▶ _What this exercise asks_
(1) In the article on shared drains, who has to maintain and repair private drainage when a home is rented?
(2) Translate this sentence from the article on shared drains into Spanish: "In most scenarios, a home will be connected to the public sewer systems, rather than to a private system."
(3) Switch "bathroom" to "kitchen" in the article on shared drains, and write out the passage from "Your home is" up to and including "local sewer system.".

▶ _Source extract_
====
How Do I Know if My Drain Is Shared?
Drains are one of the most important components of your household’s infrastructure, but only when they’re blocked or broken do we really appreciate their value.
Serious breakages and blockages are, in most cases, extremely rare. But if you do experience drainage problems, it’s crucial to know whether you have a shared drain or are solely responsible for it.
In this article, our experts explain how you can find out if you have a shared drain and, if so, who’s responsible for repairs and maintenance.
How Do I Know if I Have a Shared Drain?
Your home is connected to the sewers by a network of drains and pipes which allow waste to be ejected from your bathroom, toilet and shower before being discharged into the local sewer system.
If your property is connected to a private sewer or other waste disposal system, such as a sewage treatment plant or septic tank, the homeowner will be solely responsible for any private drains. If you’re renting, it’s the landlord’s job to maintain and repair any private drainage solutions that are in place to dispose of household waste, be they private drains connected to public sewers or self-contained off-mains drainage systems.
In most scenarios, a home will be connected to the public sewer systems, rather than to a private system. This is where drains are most commonly shared. The best way to find out if your property is connected to the public sewer system is through a drain survey. Professionals can look at the system in place, contact the local council and water suppliers, and inspect sewer maps to establish which drains are shared and which drains are your responsibility.
====
▶ _Data extract_
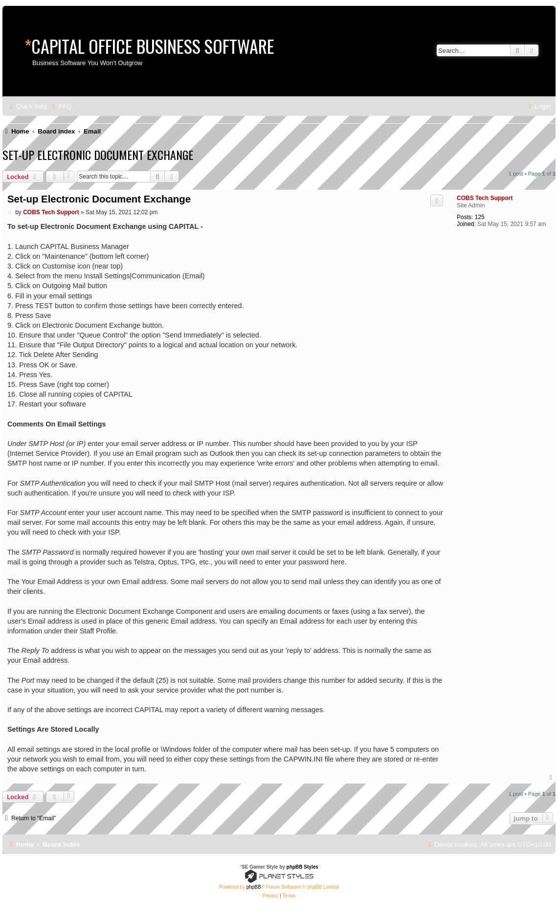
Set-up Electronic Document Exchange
====
▶ _Written responses_
(1) The landlord.

(2) En la mayoría de los casos, una vivienda estará conectada a los sistemas de alcantarillado público, en lugar de a un sistema privado.

(3)
Your home is connected to the sewers by a network of drains and pipes which allow waste to be ejected from your kitchen, toilet and shower before being discharged into the local sewer system.